提示本文 »

日本大百科全書(ニッポニカ) 「臨床薬理学」の意味・わかりやすい解説
臨床薬理学
りんしょうやくりがく
clinical pharmacology
薬理学の原理を踏まえて臨床における薬物の理論と実際について研究する学問をいう。従来の「実験動物における薬理学」に対応するものとして「人間における薬理学」をいい、その目的は薬物療法の科学性を確立し、合理的な薬物療法を研究することである。すなわち、患者の個人個人において、最適の薬物を選択し、最適の投与方法・投与量・投与間隔など投与計画をたて、薬物の有効性をいかに最大とし副作用をいかに少なくするかなどの情報を収集して体系化・理論化し、これらの情報を基に個々の患者の薬物療法の有用性を高めるための理論と方法を研究する学問である。

作業指示 »
(a) 臨床薬理学の解説で、投与計画の内容として挙げられている項目は何ですか？すべて答えてください。
(b) 臨床薬理学の解説を、最後の文の後から書き続けてください。
リストはこの作業には関係しません。

データ抜粋 »
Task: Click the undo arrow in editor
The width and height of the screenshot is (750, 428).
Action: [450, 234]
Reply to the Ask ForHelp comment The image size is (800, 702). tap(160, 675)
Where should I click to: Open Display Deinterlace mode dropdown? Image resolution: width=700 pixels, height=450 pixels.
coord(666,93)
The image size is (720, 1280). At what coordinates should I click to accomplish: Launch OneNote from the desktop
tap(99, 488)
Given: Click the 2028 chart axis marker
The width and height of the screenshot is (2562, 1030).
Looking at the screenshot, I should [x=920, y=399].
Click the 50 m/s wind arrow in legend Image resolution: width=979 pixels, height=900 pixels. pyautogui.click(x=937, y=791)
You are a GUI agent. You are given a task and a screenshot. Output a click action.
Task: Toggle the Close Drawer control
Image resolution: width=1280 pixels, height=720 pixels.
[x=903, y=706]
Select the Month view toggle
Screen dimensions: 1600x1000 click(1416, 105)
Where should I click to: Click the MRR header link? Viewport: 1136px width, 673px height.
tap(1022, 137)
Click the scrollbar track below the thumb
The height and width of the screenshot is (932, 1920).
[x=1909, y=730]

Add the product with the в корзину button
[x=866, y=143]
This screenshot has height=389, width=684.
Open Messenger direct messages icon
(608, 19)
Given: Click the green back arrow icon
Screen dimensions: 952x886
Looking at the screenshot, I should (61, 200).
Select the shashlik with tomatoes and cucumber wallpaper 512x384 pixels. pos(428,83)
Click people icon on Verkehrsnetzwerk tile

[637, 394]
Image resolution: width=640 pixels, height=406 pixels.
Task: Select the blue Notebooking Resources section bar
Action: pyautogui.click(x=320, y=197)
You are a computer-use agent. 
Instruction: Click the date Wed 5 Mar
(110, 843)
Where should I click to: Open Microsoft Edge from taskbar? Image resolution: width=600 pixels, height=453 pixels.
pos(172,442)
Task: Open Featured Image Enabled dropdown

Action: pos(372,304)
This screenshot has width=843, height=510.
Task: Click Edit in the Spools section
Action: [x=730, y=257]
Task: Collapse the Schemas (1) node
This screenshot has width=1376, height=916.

回答一覧 »
(a) 投与方法、投与量、投与間隔

(b)
臨床薬理学の範囲は広く、多岐にわたっているが、その中心となる領域は次の三つに大別される。(1)人を対象とした人間薬理学human pharmacology(人体薬理学ともいう)、(2)人における薬物の吸収・分布・代謝・排泄(はいせつ)など薬物の生体内動態に関する研究を目的とする臨床薬物動態学、(3)臨床における薬物の有効性・安全性の評価、すなわち臨床薬物評価、の三つである。